Francisco Cerro Chaves (born 18 October 1957) is a Spanish prelate, theologian, and philosopher of the Catholic Church who has been Metropolitan Archbishop of Toledo since February 2020. He has been a bishop since 2007 and was Bishop of Coria-Caceres from 2007 to 2019.

==Biography==
He was born on 18 October 1957 in Malpartida di Cáceres. He studied philosophy there and then earned his bachelor's degree in theology at the seminary of Toledo. At the Pontifical Gregorian University he earned his licentiate and then his doctorate in spiritual theology in 1997.

He was ordained a priest of the Archdiocese of Toledo on 12 July 1981. He became vicar of San Nicolás parish that year and was then assistant for youth from 1982 to 1989, assistant at Santa Teresa parish in 1986–1987, and director of the diocesan house for spiritual exercises from 1986 to 1989. In 1989 he transferred to Valladolid, where he was incardinated in 1992. There he was director of the Center for Formation and Spirituality of the Sacred Heart of Jesus and chaplain of the National Sanctuary of the Great Promise from 1989 to 2007.

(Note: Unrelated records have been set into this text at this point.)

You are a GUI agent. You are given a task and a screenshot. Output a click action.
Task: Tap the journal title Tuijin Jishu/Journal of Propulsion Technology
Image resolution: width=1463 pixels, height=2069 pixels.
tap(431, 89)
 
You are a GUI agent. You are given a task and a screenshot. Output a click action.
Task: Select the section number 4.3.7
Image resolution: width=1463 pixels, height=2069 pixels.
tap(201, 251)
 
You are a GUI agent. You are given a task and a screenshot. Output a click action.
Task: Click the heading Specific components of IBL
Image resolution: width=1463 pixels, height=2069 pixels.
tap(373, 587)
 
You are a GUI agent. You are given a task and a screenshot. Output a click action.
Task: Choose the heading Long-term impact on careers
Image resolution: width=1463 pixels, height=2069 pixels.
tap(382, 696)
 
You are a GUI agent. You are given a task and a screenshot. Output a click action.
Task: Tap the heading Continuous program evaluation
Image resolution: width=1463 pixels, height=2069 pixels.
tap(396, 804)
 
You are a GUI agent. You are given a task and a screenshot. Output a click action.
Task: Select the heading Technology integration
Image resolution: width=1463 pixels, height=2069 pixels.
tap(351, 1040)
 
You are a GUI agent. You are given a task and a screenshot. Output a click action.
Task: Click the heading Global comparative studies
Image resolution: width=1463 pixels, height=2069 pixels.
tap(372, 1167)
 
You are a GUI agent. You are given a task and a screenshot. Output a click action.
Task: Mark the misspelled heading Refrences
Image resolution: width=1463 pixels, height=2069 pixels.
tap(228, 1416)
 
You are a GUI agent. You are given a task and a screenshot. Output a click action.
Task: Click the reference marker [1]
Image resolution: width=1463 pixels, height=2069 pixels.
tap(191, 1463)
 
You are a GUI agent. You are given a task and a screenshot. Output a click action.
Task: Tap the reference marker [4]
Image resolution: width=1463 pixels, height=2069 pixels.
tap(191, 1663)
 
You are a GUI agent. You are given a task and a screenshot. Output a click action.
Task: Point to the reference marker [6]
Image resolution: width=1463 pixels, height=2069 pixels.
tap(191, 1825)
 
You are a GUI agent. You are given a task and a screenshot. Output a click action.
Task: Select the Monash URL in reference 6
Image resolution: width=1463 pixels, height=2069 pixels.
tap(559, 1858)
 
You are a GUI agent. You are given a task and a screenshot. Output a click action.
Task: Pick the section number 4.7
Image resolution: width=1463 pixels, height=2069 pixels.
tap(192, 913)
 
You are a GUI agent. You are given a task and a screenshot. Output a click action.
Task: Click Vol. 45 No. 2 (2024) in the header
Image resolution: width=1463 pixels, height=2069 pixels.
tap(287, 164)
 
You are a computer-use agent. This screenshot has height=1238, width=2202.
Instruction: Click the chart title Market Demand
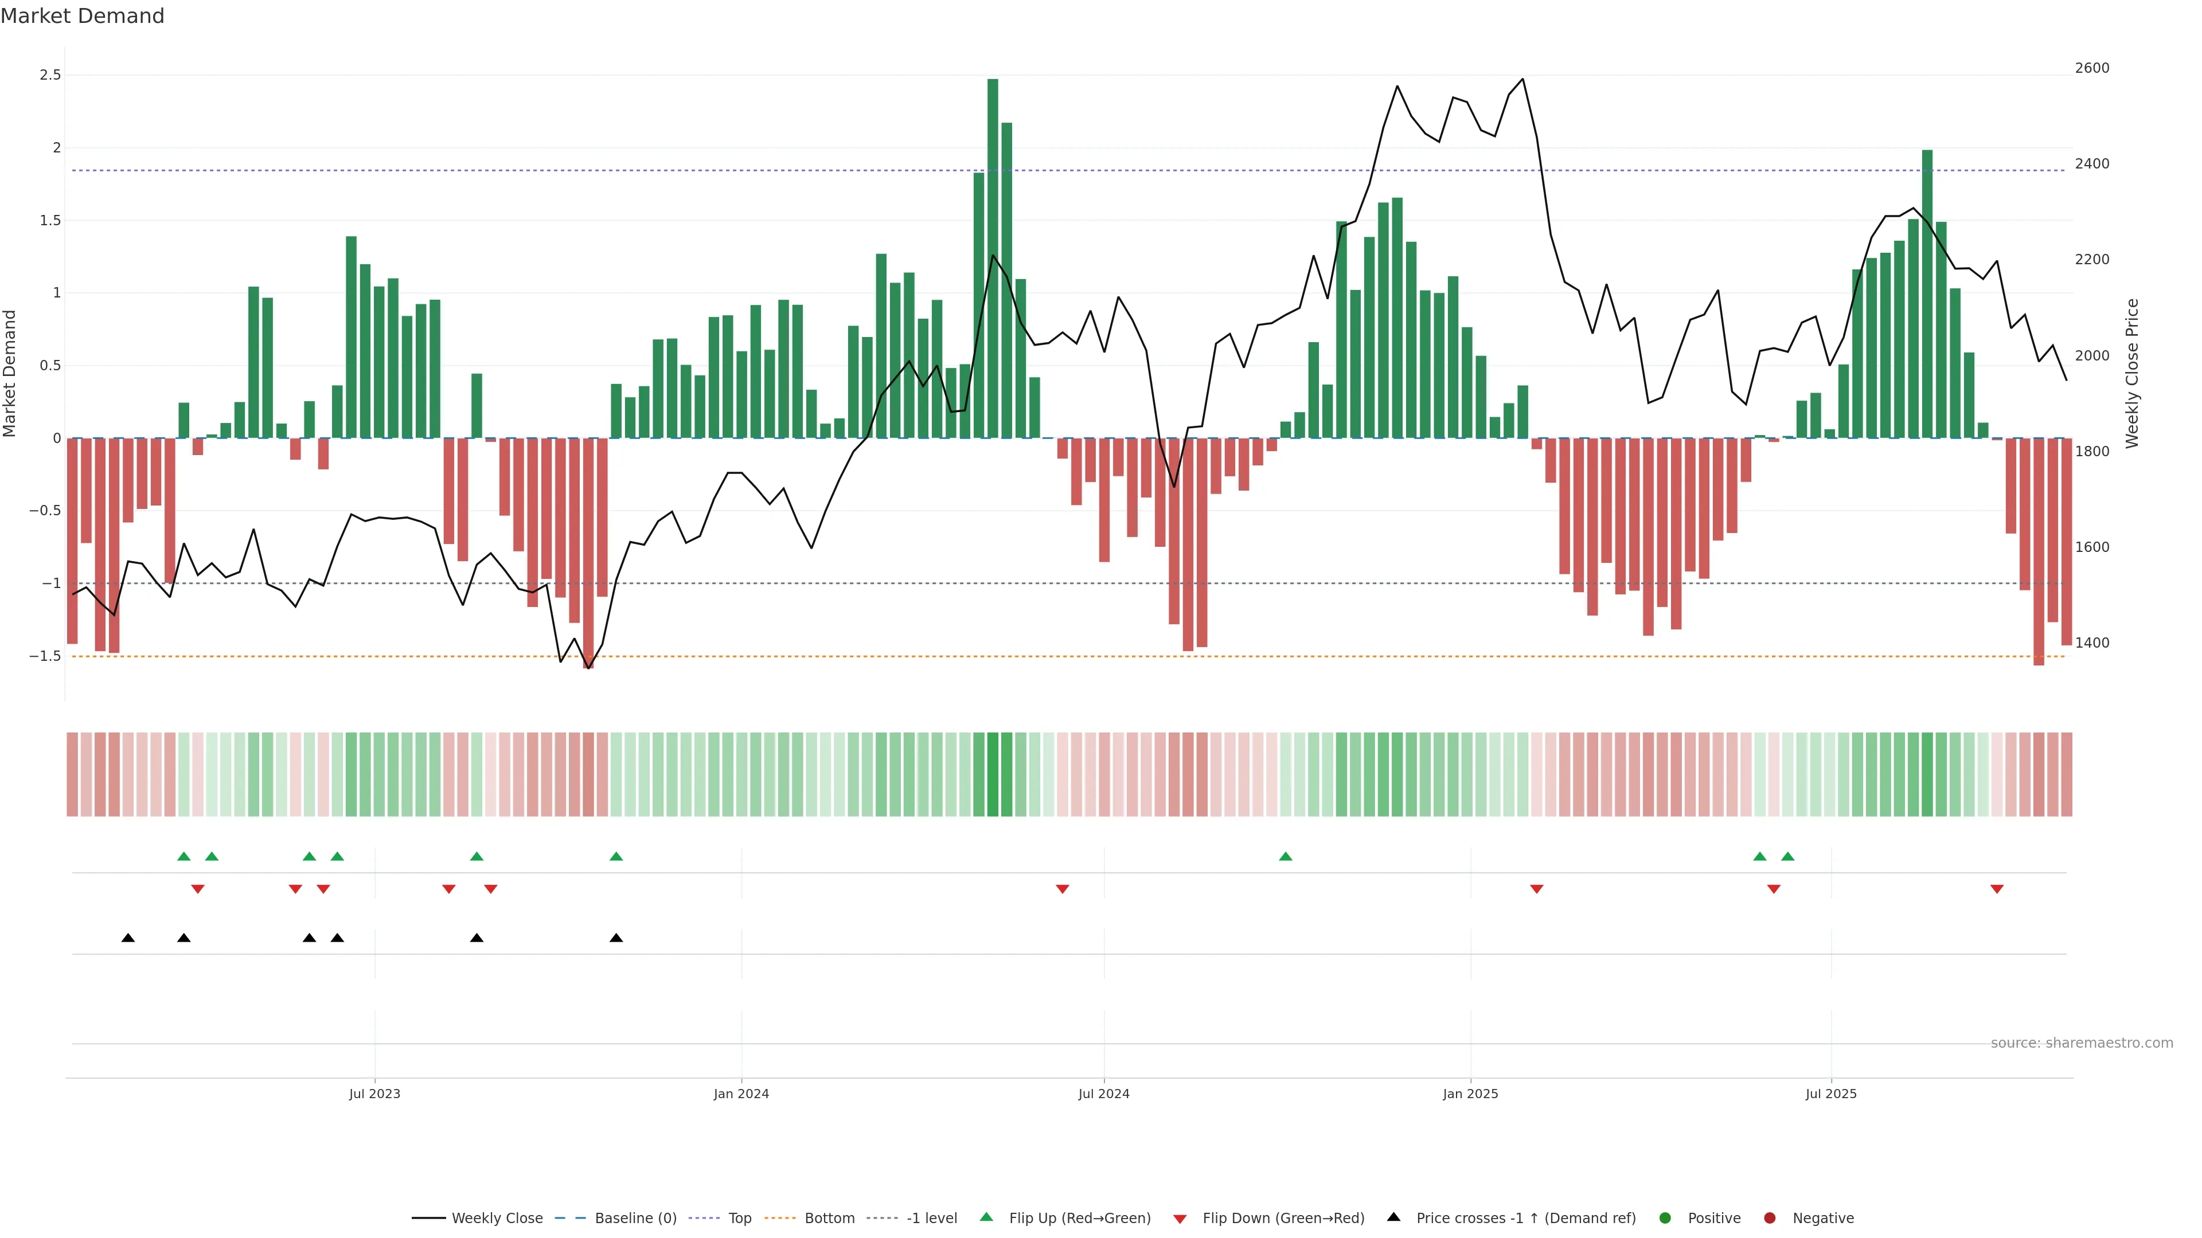(82, 16)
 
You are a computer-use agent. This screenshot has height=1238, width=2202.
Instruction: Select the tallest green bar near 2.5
(993, 256)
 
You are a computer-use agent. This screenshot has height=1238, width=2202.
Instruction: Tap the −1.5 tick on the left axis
(45, 656)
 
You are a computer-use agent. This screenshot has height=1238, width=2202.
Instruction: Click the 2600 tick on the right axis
(2092, 68)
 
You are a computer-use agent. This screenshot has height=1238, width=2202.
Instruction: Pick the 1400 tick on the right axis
(2092, 642)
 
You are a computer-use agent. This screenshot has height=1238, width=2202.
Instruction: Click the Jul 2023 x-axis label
(374, 1094)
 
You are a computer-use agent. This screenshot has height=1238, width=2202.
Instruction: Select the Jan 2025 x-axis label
(1470, 1094)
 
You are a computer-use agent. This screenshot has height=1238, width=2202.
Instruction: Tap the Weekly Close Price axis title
(2132, 373)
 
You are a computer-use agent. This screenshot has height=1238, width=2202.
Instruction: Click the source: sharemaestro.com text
(2082, 1043)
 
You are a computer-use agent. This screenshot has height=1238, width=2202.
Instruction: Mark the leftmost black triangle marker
(128, 938)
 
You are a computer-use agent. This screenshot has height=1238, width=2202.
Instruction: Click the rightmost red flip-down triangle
(1997, 890)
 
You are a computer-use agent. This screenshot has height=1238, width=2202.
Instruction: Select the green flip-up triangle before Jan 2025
(1286, 856)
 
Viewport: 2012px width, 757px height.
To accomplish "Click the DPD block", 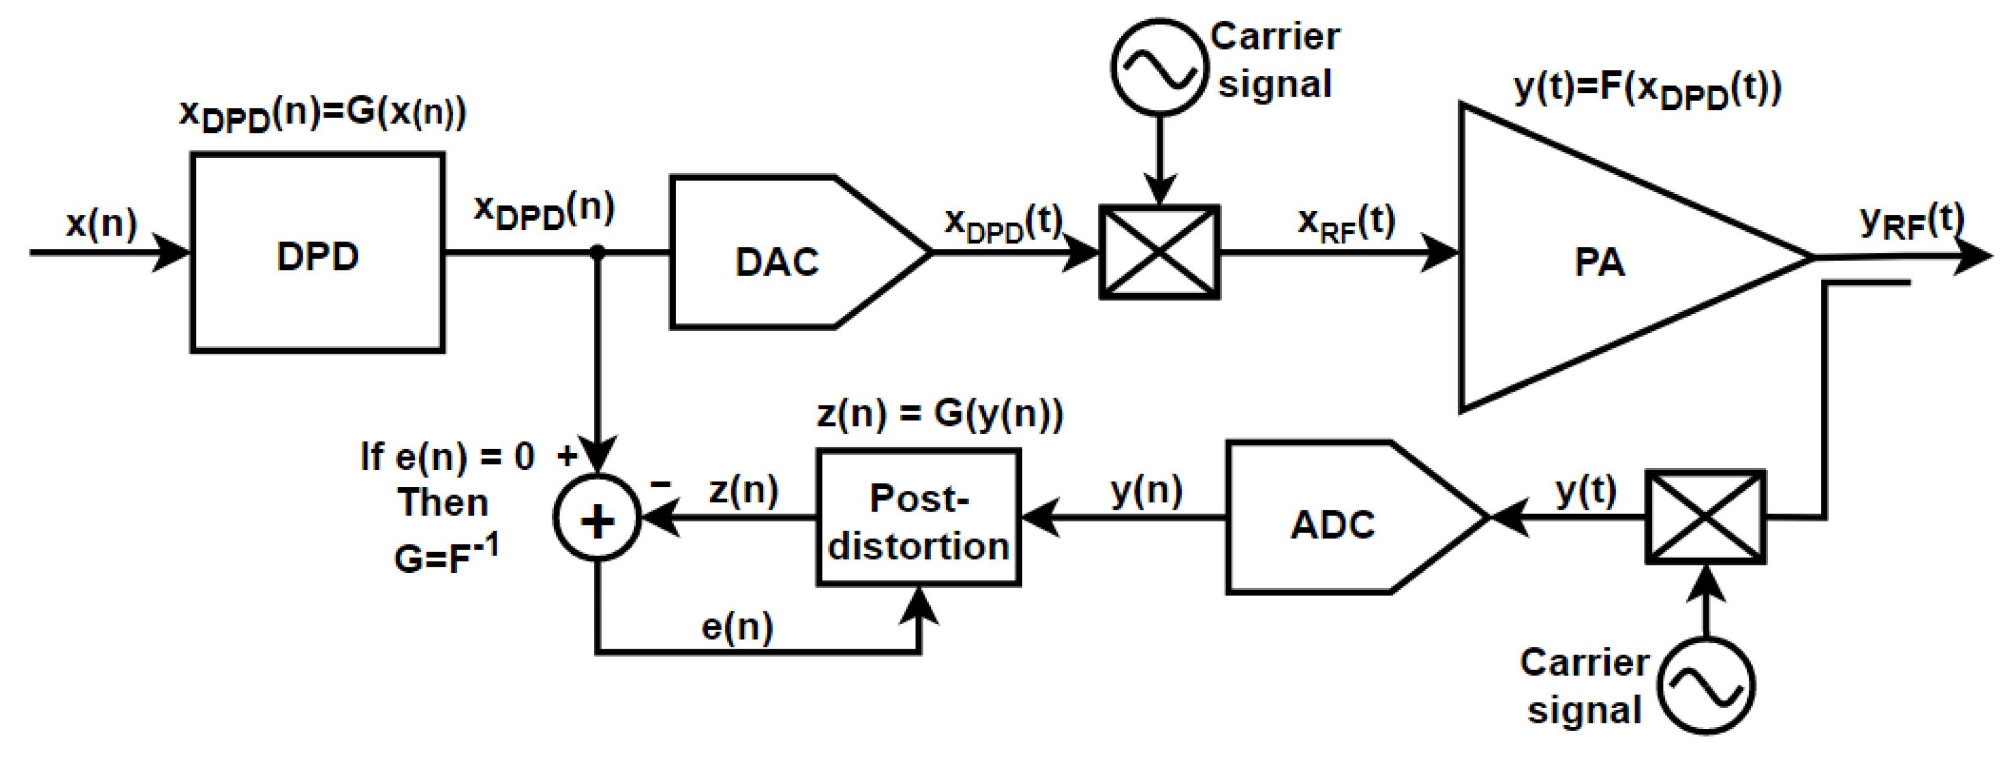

On the 21 June 2007, Pope Benedict XVI named him bishop of Coria-Cáceres. He received his episcopal consecration on 12 September.

In the Spanish Bishops Conference, he was a member of the commission for consecrated life from 2007 to 2017 and the commission for the laity from 2008 to 2011. He became a member in 2017 of the commissions for the missions, interchurch cooperation, and the clergy.

Pope Francis appointed him Metropolitan Archbishop of Toledo on 27 December 2019.